There are 2 table classes that seem to be the best to derive from: UnboundTable
and
PhysicalTable
. Both of these classes can be found in ibis.expr.operations.relations
.
The motivation in deriving from the 2 aforementioned table classes is to allow
SubstraitCompiler
in the ibis-substrait
library to translate to custom substrait
relations. In this repo, we use mohair_extension.extension.SkyTable
to translate to a
SkyRel
substrait relation, defined in mohair_extension.mohair.algebra_pb2
(generated
from the submodules/mohair-proto
submodule). The method to insert this custom
translation is to register a function with ibis_substrait.compiler.translate.translate
,
which is a singledispatch function. An example of registering this function can be found
in mohair_extension.extension
in the function _translate_mohair
.
To show how all of the above works, the file toolbox/compile_mohair
is a python script
that:
- creates test tables using sample data
- creates a simple ibis query expression (just a projection)
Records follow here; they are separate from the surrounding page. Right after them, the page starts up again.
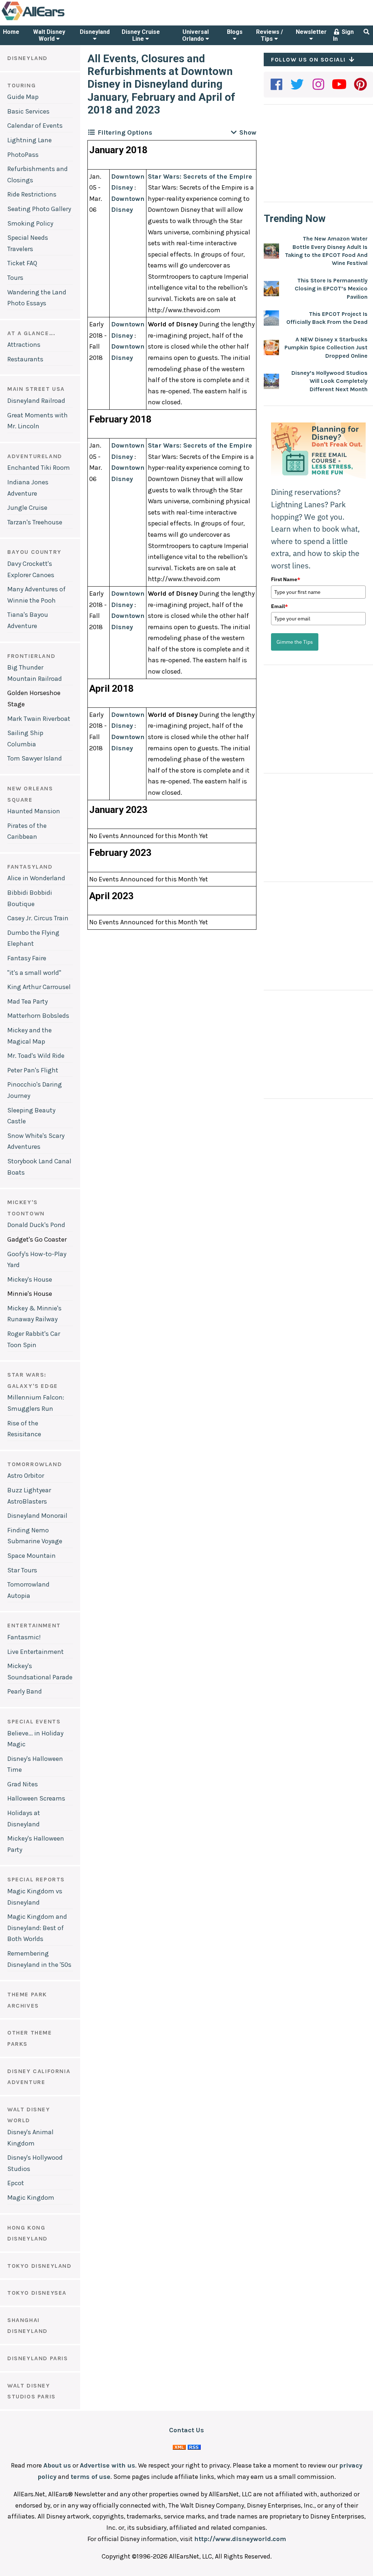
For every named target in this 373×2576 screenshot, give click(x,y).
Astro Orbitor (25, 1476)
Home (11, 31)
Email (279, 606)
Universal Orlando (195, 35)
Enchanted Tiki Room (38, 468)
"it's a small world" (34, 973)
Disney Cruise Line (141, 35)
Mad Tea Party (27, 1001)
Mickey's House (29, 1279)
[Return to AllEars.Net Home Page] (55, 20)
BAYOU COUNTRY (34, 551)
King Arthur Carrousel (39, 987)
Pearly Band (24, 1691)
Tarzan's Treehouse (34, 522)
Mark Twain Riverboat (38, 719)
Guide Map (23, 97)
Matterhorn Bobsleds (38, 1016)
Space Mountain (31, 1556)
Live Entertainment (35, 1652)
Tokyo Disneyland (39, 2265)
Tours (15, 278)
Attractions (23, 345)
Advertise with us (107, 2465)
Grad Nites (22, 1784)
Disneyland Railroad (36, 401)
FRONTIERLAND (31, 655)
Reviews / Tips (269, 35)
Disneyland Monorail (37, 1516)
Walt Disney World (49, 35)
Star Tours (22, 1570)
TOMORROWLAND (34, 1464)
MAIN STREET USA (36, 388)
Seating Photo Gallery (39, 209)
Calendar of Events (35, 126)
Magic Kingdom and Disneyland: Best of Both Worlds (37, 1928)
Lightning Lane (29, 140)
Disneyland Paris (37, 2358)
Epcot (15, 2183)
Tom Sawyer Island (34, 758)
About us (57, 2465)
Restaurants (25, 359)
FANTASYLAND (30, 866)
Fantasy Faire (26, 958)
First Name (285, 579)
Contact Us (186, 2430)
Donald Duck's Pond (36, 1225)
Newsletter (311, 31)
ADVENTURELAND (34, 456)
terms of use (90, 2477)
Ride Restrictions (31, 194)
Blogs (235, 31)
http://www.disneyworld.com (240, 2539)
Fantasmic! (24, 1637)
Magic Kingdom (30, 2198)
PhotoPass (23, 155)
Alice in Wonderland (36, 878)
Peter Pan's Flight (32, 1070)
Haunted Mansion (33, 811)
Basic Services (28, 111)
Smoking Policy (30, 223)
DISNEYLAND (27, 58)
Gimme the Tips (294, 642)
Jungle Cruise (27, 508)
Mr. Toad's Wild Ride (35, 1056)
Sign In (343, 35)
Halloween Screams (36, 1798)
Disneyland (95, 31)
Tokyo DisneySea (37, 2292)
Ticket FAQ (22, 263)
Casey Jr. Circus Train (37, 918)
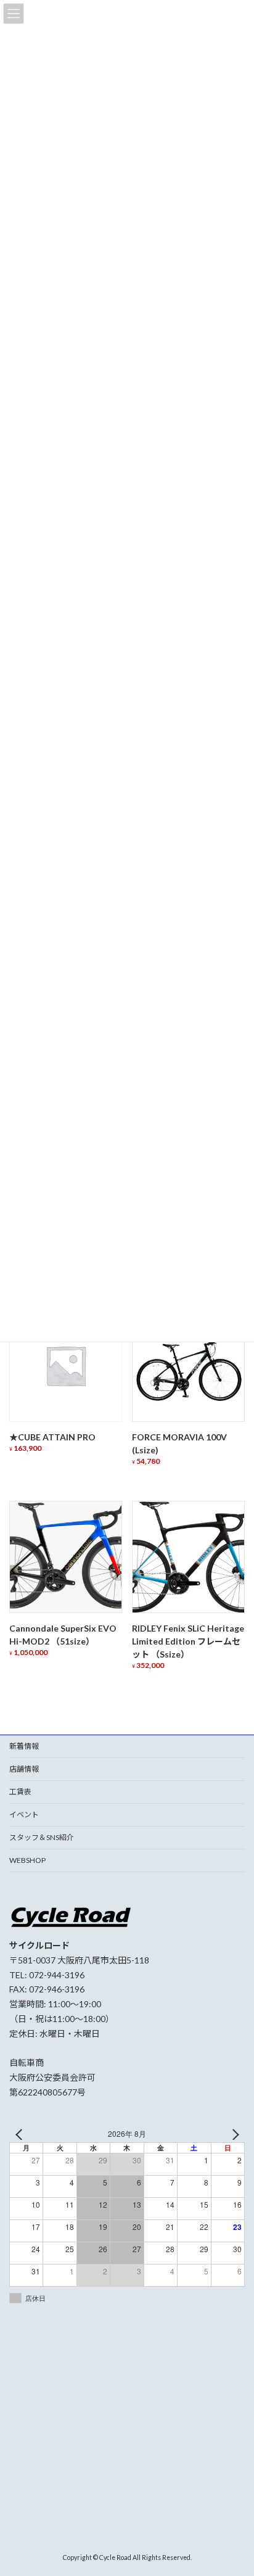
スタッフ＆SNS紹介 (41, 1837)
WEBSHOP (27, 1860)
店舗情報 (24, 1768)
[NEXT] (233, 2134)
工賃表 (20, 1791)
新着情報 (24, 1746)
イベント (24, 1814)
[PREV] (21, 2134)
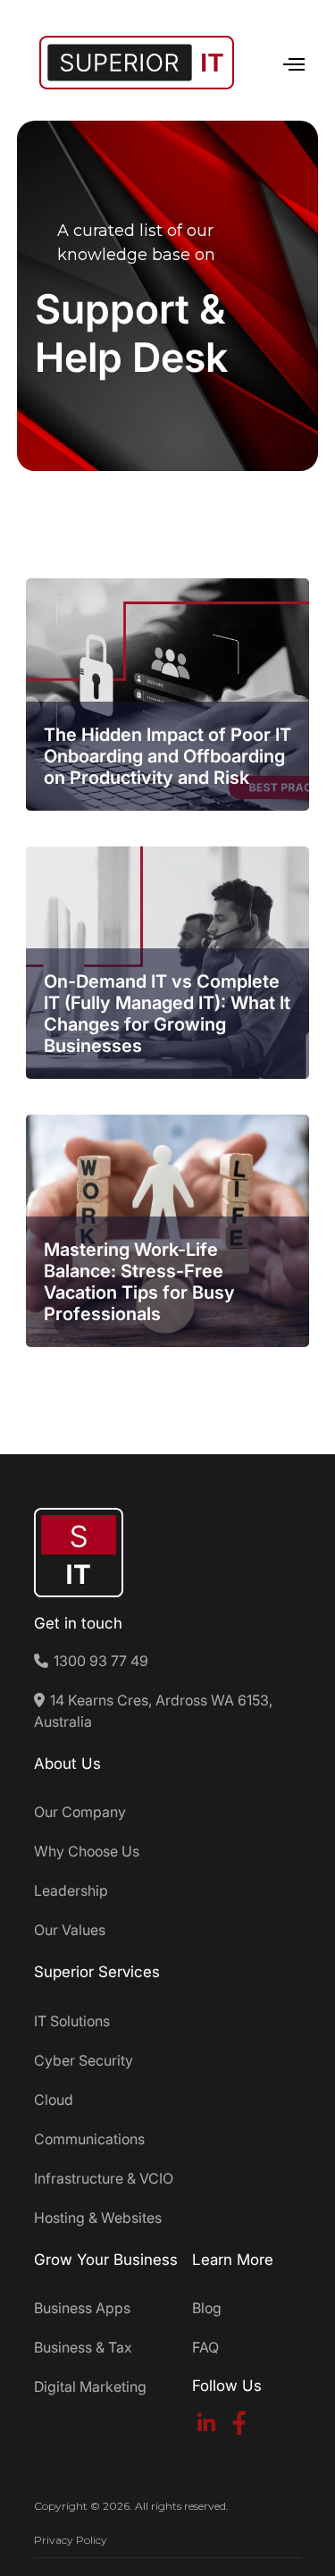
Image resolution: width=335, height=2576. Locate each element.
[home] (132, 62)
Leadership (71, 1890)
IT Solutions (72, 2021)
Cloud (53, 2100)
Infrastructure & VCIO (103, 2178)
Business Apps (82, 2308)
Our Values (69, 1930)
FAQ (205, 2347)
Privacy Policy (70, 2540)
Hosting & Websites (98, 2218)
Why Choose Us (86, 1851)
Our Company (80, 1812)
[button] (286, 62)
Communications (89, 2139)
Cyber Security (83, 2060)
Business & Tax (83, 2347)
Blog (207, 2308)
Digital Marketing (90, 2386)
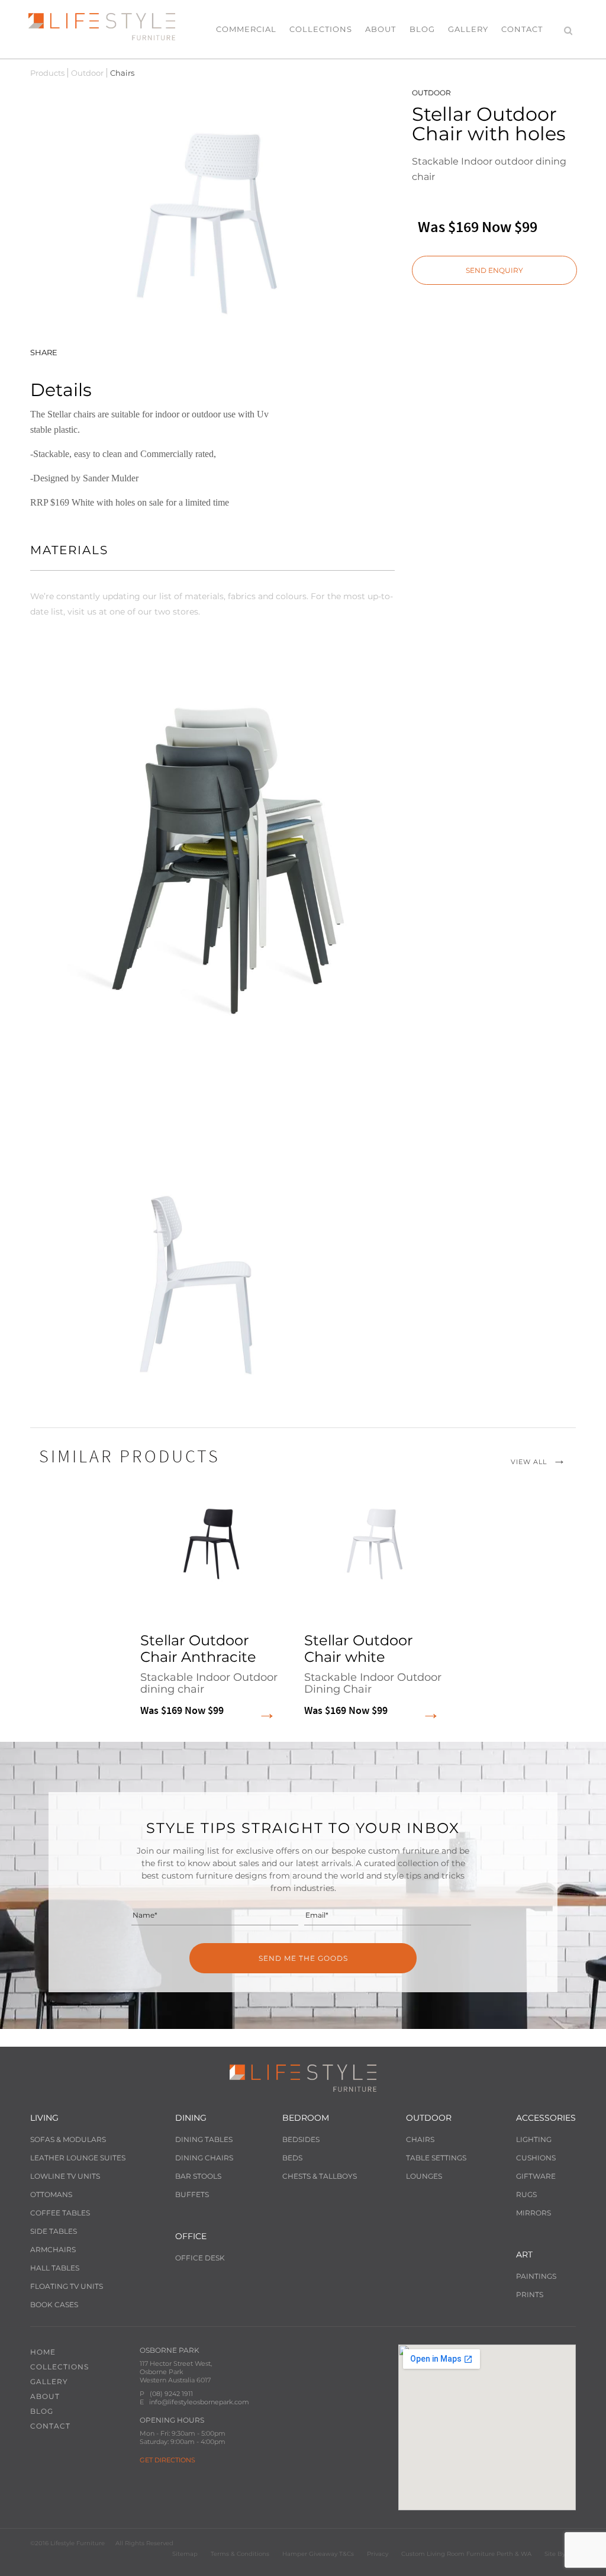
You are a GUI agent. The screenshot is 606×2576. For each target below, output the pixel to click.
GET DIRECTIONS (167, 2460)
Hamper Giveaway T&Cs (318, 2554)
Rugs (526, 2194)
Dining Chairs (204, 2157)
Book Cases (54, 2304)
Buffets (192, 2194)
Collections (320, 29)
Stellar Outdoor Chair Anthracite (209, 1675)
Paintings (536, 2276)
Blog (422, 29)
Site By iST (560, 2554)
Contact (522, 29)
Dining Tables (204, 2139)
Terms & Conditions (240, 2554)
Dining (191, 2117)
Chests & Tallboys (319, 2176)
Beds (292, 2157)
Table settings (436, 2157)
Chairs (420, 2139)
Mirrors (533, 2212)
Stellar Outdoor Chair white (372, 1675)
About (380, 29)
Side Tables (53, 2231)
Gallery (468, 29)
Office (191, 2236)
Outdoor (87, 73)
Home (43, 2351)
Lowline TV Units (65, 2176)
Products (47, 73)
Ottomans (51, 2194)
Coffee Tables (60, 2212)
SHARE (43, 352)
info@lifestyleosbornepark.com (199, 2402)
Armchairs (53, 2249)
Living (44, 2117)
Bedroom (305, 2117)
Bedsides (301, 2139)
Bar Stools (198, 2176)
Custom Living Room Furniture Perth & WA (466, 2554)
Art (524, 2254)
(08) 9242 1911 (171, 2394)
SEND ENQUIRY (494, 270)
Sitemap (185, 2554)
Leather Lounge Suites (77, 2157)
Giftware (536, 2176)
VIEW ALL (529, 1462)
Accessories (546, 2117)
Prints (529, 2294)
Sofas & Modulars (68, 2139)
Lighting (534, 2139)
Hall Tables (54, 2267)
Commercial (246, 29)
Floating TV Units (66, 2286)
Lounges (424, 2176)
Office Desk (200, 2257)
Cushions (536, 2157)
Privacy (377, 2554)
- translates the query expression to substrait using
ibis-substrait
- prints the resulting substrait plan
mohair_extension/relations.py
defines simple data classes while
mohair_extension/extension.py
consolidates most code that interacts with
ibis-framework
and ibis-substrait
. toolbox/compile_mohair
brings everything together
into a single example.
Sample data can be found in resources/sample-data.tsv
. This sample data is a very
small excerpt from E-GEOD-100618.